(Saved entries)
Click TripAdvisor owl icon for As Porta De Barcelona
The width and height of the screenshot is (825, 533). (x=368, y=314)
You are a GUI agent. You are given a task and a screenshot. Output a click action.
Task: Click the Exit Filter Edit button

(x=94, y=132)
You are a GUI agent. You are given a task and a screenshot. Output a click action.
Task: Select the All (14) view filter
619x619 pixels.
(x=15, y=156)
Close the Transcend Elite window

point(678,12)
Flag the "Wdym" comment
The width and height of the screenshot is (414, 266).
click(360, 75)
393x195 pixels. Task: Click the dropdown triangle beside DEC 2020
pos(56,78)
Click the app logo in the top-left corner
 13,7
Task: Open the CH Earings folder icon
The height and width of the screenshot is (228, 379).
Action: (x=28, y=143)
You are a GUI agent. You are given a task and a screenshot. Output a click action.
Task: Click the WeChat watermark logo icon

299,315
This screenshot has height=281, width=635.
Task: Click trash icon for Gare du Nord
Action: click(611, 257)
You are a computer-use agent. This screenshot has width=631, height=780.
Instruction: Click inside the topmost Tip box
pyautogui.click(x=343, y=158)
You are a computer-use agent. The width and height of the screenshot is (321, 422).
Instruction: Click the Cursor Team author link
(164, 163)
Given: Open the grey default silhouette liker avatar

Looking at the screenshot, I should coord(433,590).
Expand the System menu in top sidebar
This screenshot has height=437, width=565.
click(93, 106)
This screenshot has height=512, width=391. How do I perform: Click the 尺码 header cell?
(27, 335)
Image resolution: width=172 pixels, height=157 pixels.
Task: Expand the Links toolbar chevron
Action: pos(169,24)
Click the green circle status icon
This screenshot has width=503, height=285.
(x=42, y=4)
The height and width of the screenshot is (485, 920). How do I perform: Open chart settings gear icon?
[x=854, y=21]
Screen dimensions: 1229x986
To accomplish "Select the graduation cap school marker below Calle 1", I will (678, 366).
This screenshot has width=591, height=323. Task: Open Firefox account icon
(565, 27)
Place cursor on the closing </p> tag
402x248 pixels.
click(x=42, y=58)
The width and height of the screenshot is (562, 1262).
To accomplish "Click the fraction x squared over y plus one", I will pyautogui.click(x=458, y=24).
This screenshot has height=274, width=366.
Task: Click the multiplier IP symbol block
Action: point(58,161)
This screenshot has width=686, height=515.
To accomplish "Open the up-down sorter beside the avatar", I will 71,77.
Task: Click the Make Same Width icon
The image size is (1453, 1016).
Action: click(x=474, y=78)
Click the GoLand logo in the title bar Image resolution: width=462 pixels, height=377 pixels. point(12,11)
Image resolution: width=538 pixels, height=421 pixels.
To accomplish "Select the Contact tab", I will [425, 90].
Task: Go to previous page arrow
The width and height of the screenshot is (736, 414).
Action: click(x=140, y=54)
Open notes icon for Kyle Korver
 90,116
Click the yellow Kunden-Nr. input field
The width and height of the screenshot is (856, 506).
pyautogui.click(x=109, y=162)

_Work request:_ The result should be every line that contains "computer", copied from the entries.

_Written answer:_
You are a computer-use agent. This screenshot has width=631, height=780.
You are a computer-use agent. The width and height of the screenshot is (321, 422).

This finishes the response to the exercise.